Data Integration Challenge – Understanding Lookup Process –II
Most of the leading products like Informatica, DataStage support all the three ways of lookup process in their product architecture. The following table lists ‘when to use’ and ‘when not to use’ the particular type of lookup process.
Advantage Cache Lookup:
The advantages of using cache file based lookups are that
- Fields that are present in the cache file is only that is needed by the lookup process so when querying the cache file the return would be faster as compared to the lookup table that might have more fields present
- The data structure of the cache file would be designed in such that the query from the ETL server is easily understood without any additional layer like SQL
Though in general it is said in user manuals that usage of cache files is best suited for low volume of lookup but in practical scenarios I have seen cache files are more valuable in terms of performance when the lookup records are huge.
Dynamic Cache: We have the concept of Dynamic Cache in Informatica and as well in Hash files of Datastage where you can Insert/Update or delete records from these cache file.
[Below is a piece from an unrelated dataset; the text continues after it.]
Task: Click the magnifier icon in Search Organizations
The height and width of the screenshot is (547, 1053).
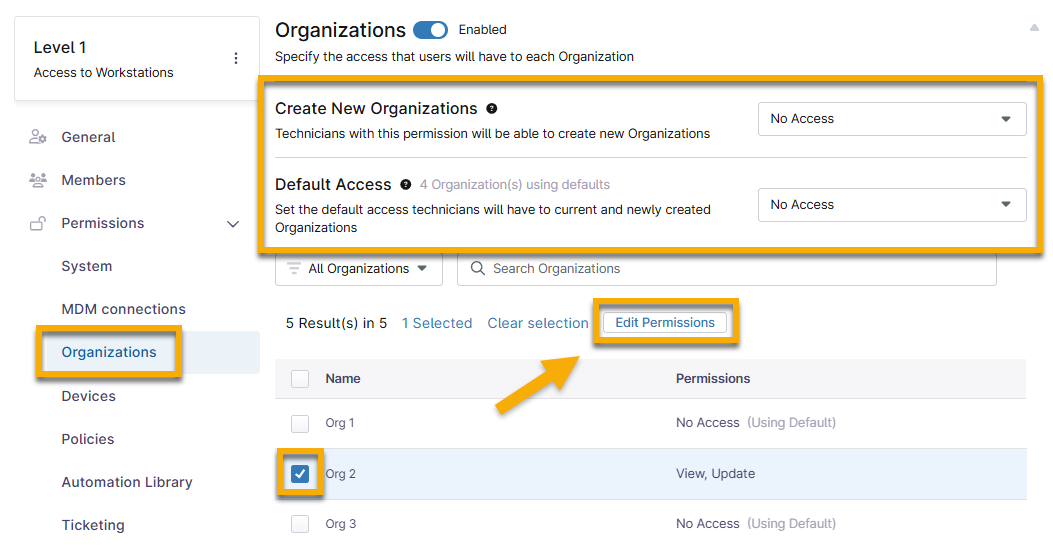Action: [478, 268]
The feature of updating the cache files is useful when we want to keep the cache file and the lookup table in sync.
Handling Multiple Return Records: Handling the return of multiple records by a lookup process is still a challenge not implemented in any of the leading products – limited to my knowledge. Probably in release 9 Informatica’s lookup can have a parameter for defining the number of records to return as an array like in its Normalizer transformer.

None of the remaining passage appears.